Edward Willett has been publishing non-fiction and
award-winning SF for young adults through various small presses for years, but Lost
in Translation is his first mass market SF paperback release, so for most
readers he will appear as a new author. And a very fine discovery he is!
The book opens on the doomed attempts to negotiate a peace
treaty with the S’sinn, a species of demon-like aliens who are determined to
eliminate humanity, and then quickly flashes back to the experiences of the two
children (one S’sinn, one human) who have grown up to become their race’s
respective translators at these last chance negotiations. Both translators have
been traumatized by the previous war between humans and S’sinn, and can barely
tolerate the thought of being on the same stage with the hated enemy, let alone
establishing the empathic link that is the basis of inter-species translation.
Nevertheless, they manage to rise to the occasion – at which point, things get
a lot more complicated.
My initial response to the early chapters was that
Willett’s depiction of the politics was perhaps a little one-dimensional, his
characters a little naïve, but as the book progressed, so did the layers of
ethical issues with which the protagonists have to contend, and in the end Willett
manages to up the characterization ante, Babylon-5-style. I still retain
one or two minor reservations about the deus ex machina happy ending,
which I found a bit too tidy to be completely satisfying, but I am pretty sure
that is just me. Willett surprised me by writing a ‘first novel’ that was able
to both tap into my nostalgia for the hard SF of my youth, and to provide a
completely contemporary adult novel. The fast paced action kept me turning
pages long after I should have been abed, and the anti-racist, anti-war message
seemed particularly timely for the Bush administration’s War on Terror.

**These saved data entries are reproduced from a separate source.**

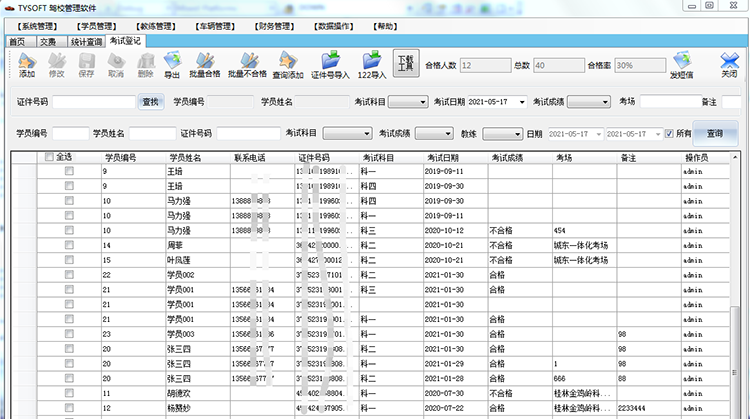This screenshot has height=419, width=750.
Task: Open 证件号导入 import icon
Action: point(329,65)
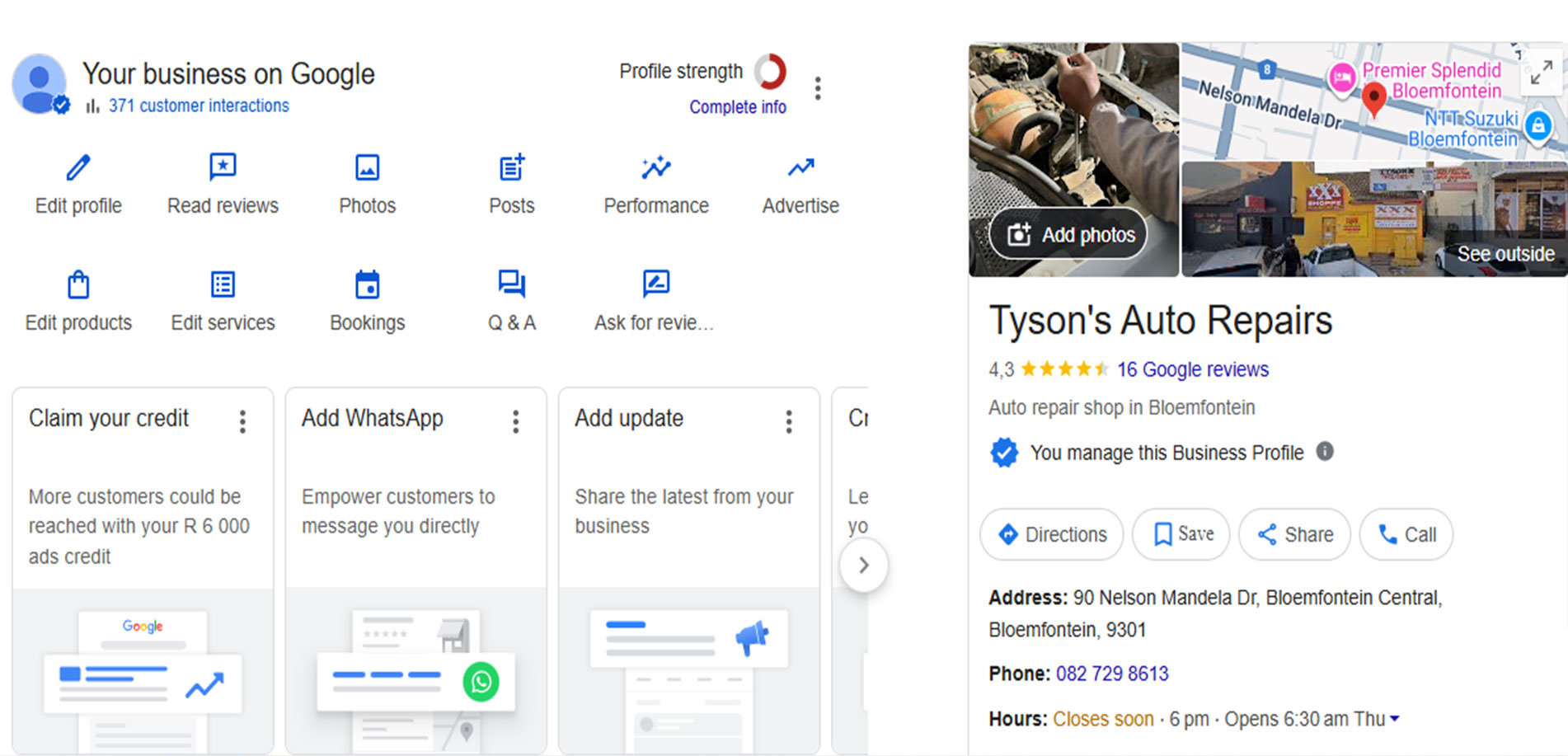Open Q & A chat icon

pos(511,285)
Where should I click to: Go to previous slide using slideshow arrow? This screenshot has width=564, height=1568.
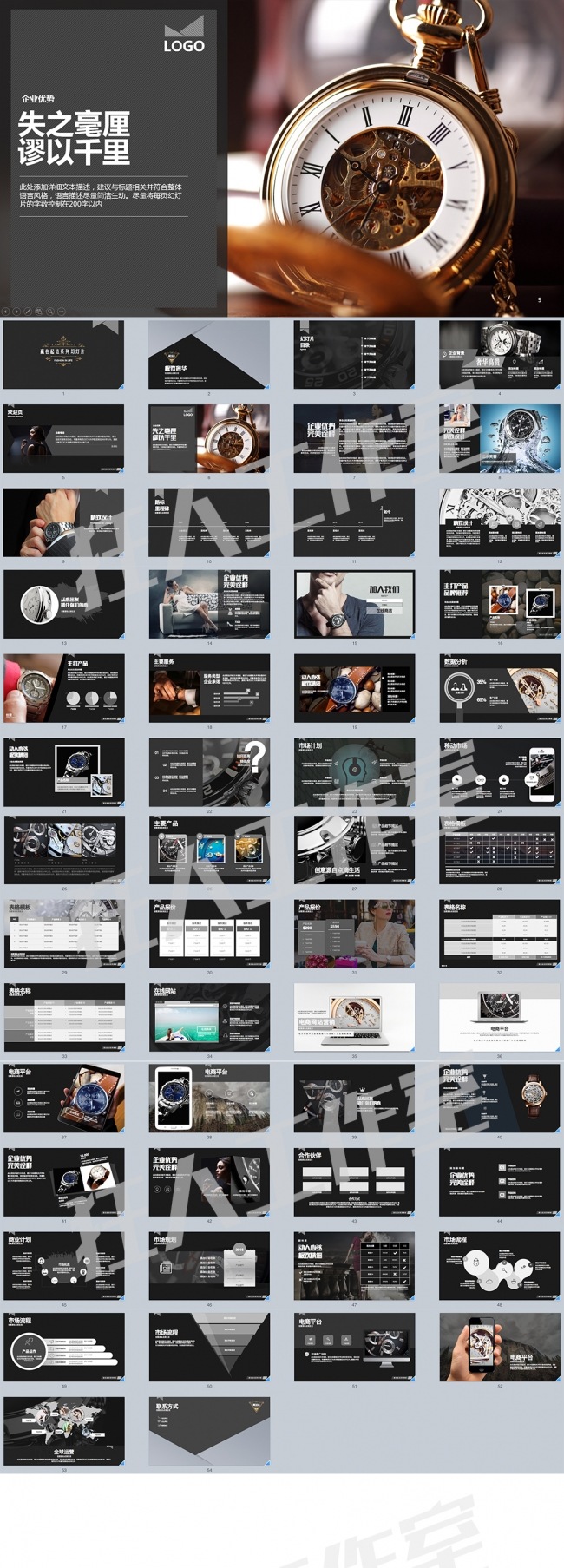click(5, 312)
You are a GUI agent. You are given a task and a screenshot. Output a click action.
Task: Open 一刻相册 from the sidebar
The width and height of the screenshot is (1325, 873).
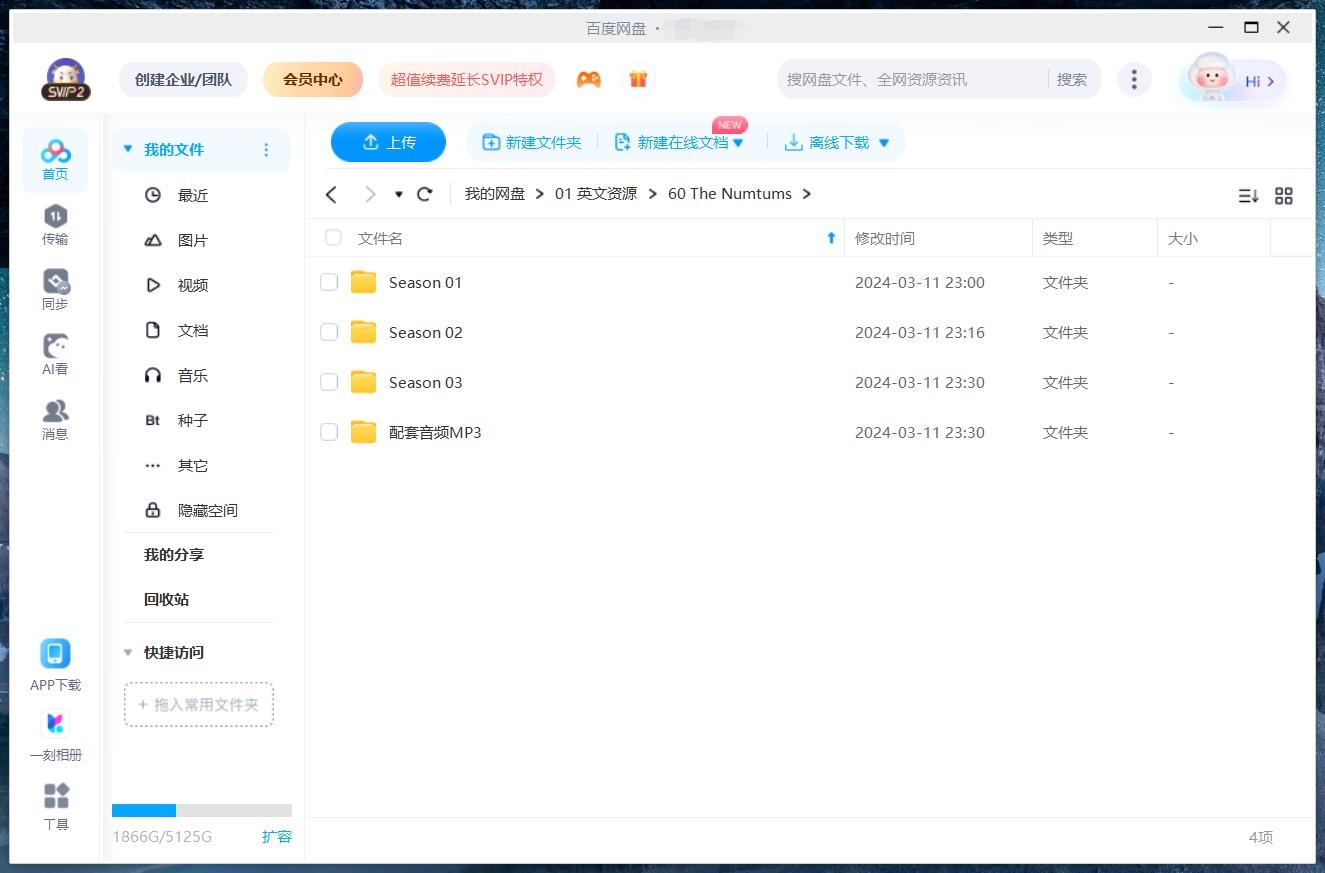55,732
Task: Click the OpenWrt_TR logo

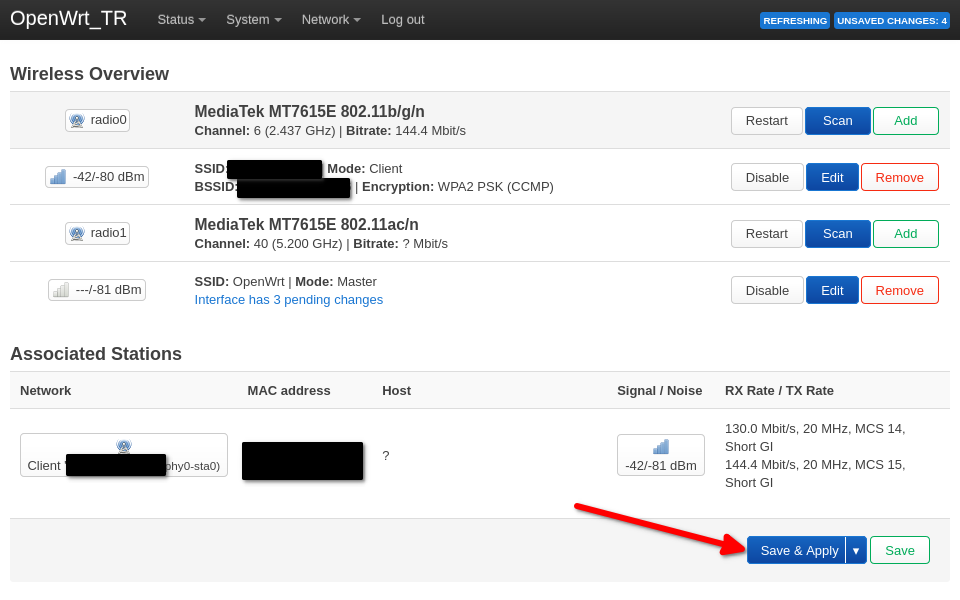Action: (x=68, y=18)
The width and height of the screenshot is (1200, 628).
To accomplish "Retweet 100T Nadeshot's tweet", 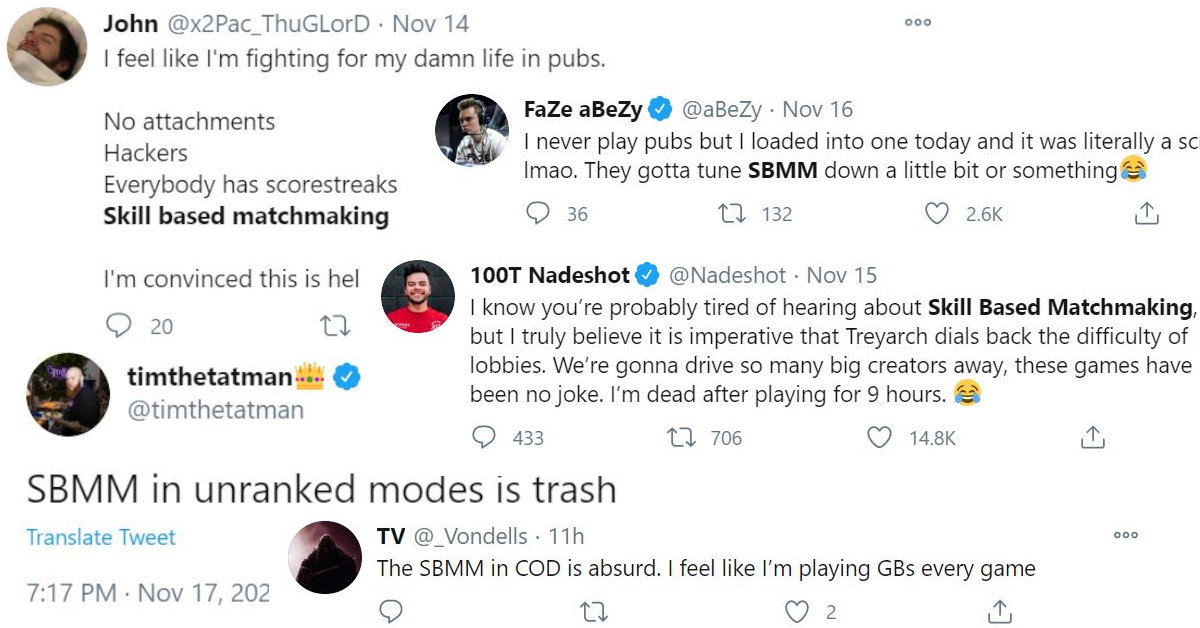I will 681,437.
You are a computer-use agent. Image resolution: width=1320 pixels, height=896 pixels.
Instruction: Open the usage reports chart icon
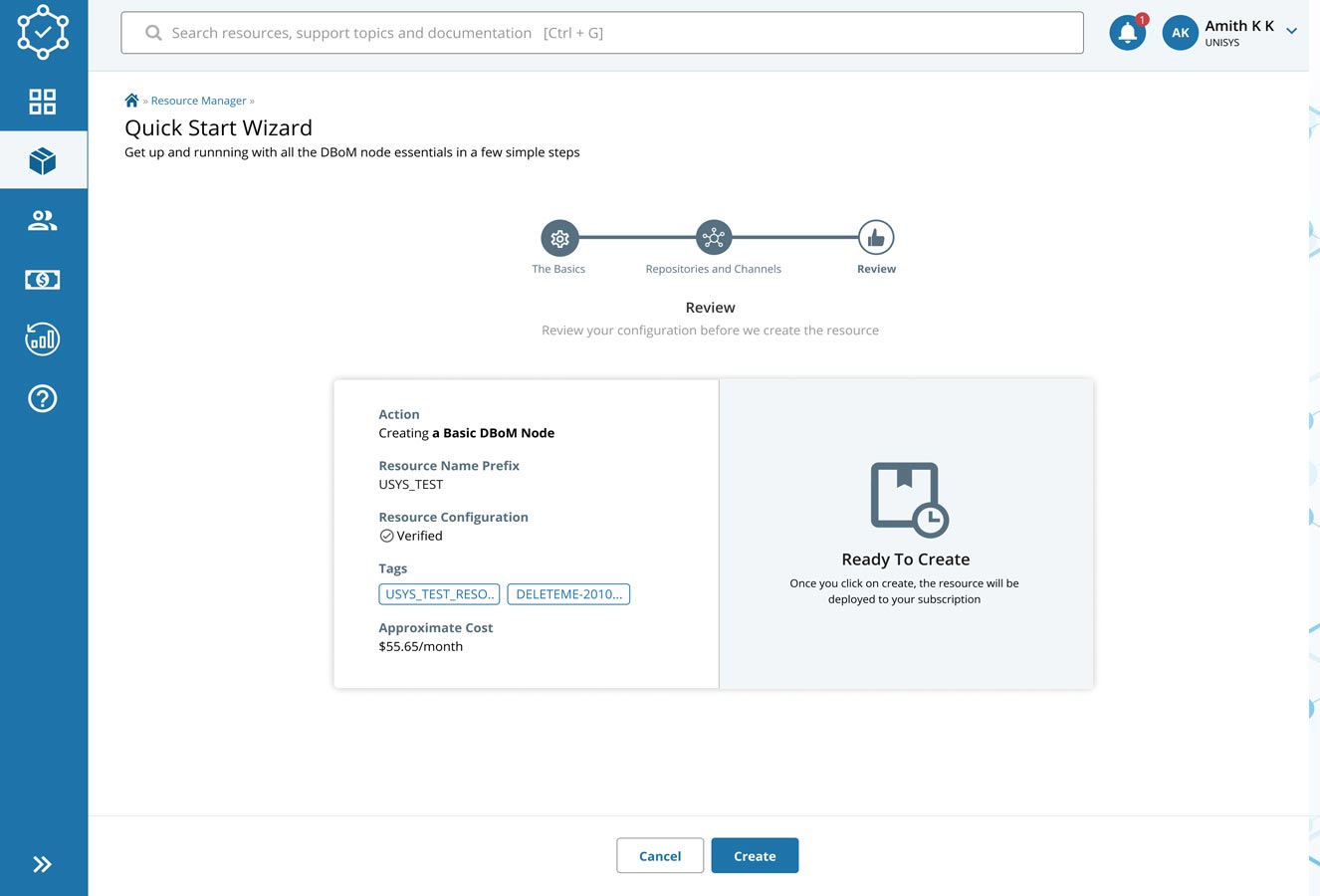pyautogui.click(x=43, y=339)
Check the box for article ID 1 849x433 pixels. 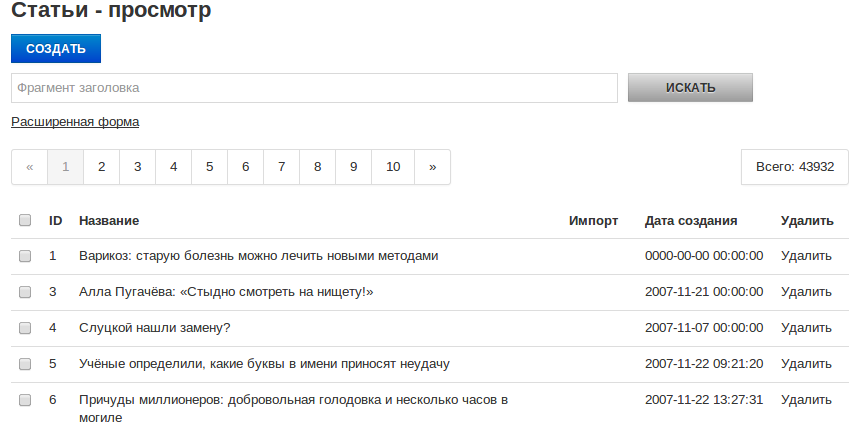pyautogui.click(x=25, y=255)
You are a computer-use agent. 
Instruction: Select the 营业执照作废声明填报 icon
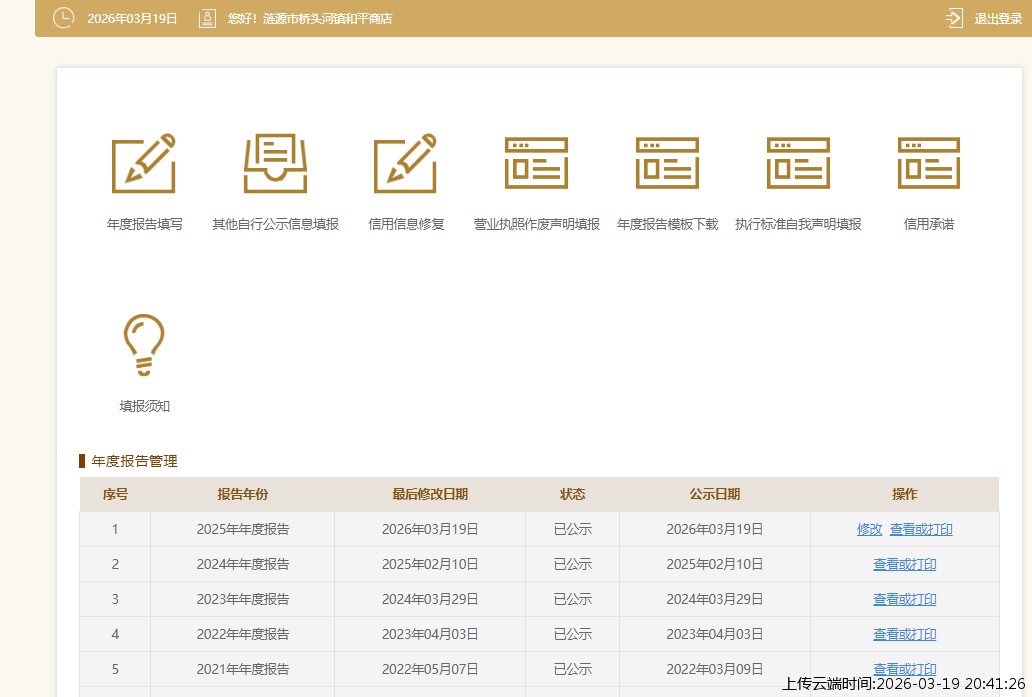(536, 163)
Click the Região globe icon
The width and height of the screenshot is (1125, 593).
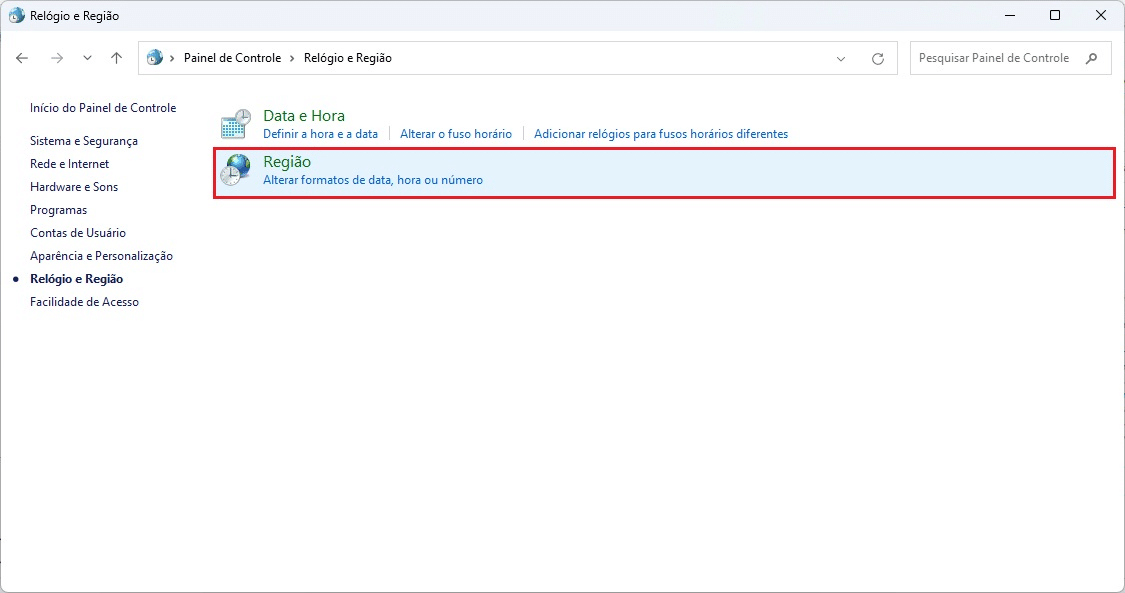tap(235, 171)
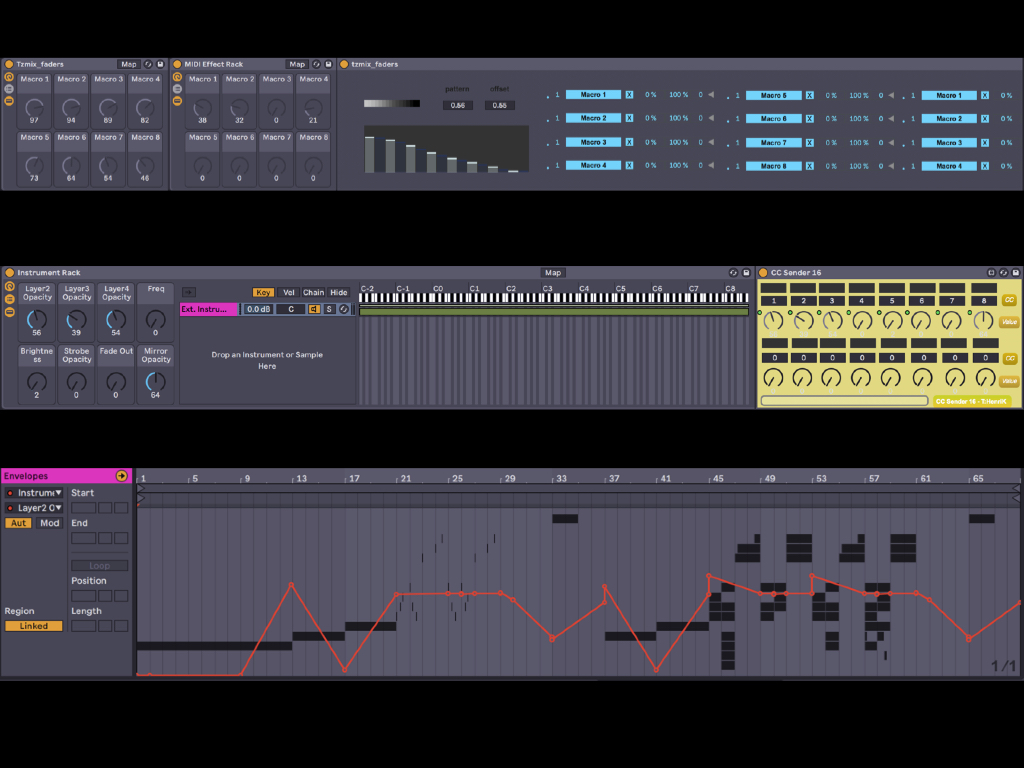This screenshot has width=1024, height=768.
Task: Click the chain hot-swap circle icon
Action: [343, 309]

Willett has long deserved the mass-market distribution he
is finally receiving, and Lost in Translation is far better space opera
than the right-wing militaristic offerings of established writers like David
Weber and Steve White. Suddenly, its worth looking in the ‘W’s again!
Also worthy of mention is the cover art by Steve Stone, that — miraculously for a first novel – not only relates to the novel, but actually captures some of the nuances of the story’s tone. Go ahead, judge this book by its cover, because this time, it really does show you what you are getting.
(See also www.edwardwillett.com for information on Willett’s
excellent non-fiction and children’s books.)
Review by Robert Runté.
Originally in Neo-opsis #
11.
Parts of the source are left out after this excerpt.